> [DIRECTIONS FOR THIS TASK]: Would you give the number of lines in the entries that contain the word "computer"? Nothing else is needed.

*** MATERIAL FOR THE TASK Section Begins ***

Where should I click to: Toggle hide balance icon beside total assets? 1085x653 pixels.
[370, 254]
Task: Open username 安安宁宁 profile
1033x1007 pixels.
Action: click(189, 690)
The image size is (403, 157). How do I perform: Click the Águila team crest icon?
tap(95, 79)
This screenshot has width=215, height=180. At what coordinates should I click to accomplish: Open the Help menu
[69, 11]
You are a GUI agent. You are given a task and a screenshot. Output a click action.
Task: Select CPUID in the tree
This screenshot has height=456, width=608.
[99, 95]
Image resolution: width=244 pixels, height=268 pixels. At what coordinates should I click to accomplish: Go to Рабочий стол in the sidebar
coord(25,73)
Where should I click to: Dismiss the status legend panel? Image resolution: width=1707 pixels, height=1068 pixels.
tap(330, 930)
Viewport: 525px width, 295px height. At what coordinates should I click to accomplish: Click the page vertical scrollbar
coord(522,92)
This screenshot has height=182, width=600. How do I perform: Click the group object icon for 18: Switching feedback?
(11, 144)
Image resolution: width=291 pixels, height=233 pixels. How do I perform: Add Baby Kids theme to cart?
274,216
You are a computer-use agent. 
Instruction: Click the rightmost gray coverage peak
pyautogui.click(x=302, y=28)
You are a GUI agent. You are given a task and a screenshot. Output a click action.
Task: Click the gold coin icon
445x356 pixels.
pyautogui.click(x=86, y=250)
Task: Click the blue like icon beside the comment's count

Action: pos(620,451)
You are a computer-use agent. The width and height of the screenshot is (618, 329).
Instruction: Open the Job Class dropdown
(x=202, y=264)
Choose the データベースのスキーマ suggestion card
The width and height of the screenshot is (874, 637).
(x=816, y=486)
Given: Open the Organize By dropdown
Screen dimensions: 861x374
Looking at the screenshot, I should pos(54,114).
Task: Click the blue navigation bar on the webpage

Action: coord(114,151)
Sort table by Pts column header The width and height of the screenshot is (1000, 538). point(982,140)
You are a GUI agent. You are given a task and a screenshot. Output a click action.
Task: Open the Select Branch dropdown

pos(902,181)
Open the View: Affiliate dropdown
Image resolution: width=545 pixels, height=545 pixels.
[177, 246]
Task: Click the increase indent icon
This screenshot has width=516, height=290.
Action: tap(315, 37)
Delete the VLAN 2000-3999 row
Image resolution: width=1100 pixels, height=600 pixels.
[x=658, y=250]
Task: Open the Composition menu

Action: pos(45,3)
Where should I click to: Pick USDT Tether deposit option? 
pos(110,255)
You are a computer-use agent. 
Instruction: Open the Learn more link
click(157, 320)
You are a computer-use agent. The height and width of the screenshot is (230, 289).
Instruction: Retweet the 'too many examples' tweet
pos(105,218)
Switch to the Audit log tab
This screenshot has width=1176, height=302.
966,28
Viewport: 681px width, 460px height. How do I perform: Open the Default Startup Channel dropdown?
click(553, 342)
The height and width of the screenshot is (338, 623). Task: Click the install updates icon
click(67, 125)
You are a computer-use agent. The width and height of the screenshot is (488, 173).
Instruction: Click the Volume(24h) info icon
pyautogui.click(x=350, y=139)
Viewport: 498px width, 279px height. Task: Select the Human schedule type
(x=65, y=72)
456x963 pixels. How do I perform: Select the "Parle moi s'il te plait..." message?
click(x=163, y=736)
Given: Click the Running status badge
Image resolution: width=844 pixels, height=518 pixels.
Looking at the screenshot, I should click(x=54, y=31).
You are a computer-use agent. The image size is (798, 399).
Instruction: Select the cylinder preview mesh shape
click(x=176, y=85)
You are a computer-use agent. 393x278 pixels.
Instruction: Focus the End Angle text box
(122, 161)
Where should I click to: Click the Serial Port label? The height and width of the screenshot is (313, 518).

*** MATERIAL FOR THE TASK Section Ends ***

> [EXPECTED ANSWER]: 7